TASK REQUIREMENTS | Every line with the string "bottom" must be copied from the entries below.

SOURCE RECORDS |
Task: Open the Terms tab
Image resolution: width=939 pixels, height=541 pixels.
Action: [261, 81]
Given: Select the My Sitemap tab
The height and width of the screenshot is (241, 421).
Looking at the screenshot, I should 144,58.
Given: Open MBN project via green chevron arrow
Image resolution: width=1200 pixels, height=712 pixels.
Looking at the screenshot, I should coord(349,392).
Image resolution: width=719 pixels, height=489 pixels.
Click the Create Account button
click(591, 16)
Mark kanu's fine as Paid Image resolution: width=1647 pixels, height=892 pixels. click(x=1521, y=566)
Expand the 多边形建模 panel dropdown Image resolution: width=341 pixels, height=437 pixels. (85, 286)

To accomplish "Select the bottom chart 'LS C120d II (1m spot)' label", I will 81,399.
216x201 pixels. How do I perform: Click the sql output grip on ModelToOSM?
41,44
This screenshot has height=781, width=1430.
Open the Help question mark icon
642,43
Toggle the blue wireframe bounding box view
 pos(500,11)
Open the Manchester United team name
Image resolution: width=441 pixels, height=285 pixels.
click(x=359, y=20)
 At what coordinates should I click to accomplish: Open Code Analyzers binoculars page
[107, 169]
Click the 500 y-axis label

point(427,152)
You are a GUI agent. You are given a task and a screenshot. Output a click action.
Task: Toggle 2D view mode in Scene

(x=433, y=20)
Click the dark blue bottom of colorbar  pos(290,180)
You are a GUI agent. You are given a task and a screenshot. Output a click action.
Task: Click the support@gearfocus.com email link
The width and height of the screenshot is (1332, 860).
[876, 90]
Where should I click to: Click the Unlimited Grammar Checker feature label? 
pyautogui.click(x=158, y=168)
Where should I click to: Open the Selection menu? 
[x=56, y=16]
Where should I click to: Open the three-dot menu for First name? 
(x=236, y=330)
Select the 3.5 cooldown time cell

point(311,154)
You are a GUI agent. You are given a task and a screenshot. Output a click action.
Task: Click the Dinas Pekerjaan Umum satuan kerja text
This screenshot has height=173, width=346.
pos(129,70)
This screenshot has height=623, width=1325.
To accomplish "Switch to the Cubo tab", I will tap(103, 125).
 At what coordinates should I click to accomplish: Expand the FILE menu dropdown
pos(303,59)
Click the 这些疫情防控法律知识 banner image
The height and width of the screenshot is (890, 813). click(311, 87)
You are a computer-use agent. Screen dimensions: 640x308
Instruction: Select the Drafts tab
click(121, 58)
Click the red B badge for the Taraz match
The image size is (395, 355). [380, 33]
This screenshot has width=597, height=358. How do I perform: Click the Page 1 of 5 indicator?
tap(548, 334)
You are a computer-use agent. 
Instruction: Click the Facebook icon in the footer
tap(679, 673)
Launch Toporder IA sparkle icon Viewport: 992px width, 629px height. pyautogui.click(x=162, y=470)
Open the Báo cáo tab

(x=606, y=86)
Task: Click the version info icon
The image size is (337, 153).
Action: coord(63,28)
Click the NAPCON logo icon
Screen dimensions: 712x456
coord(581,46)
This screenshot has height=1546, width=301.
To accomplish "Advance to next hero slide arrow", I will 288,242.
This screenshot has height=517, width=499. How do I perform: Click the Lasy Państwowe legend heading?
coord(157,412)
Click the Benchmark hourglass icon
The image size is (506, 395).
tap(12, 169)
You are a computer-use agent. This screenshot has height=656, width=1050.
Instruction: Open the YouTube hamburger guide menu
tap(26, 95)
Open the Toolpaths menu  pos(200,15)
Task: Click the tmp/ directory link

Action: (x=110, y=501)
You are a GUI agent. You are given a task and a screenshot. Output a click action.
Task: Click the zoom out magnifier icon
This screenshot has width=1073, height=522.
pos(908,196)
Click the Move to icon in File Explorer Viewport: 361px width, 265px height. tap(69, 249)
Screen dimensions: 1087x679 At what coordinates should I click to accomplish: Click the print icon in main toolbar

OUTPUT BELOW |
To accomplish "Select the bottom chart 'LS C120d II (1m spot)' label", I will 81,399.
Click the dark blue bottom of colorbar  pos(290,180)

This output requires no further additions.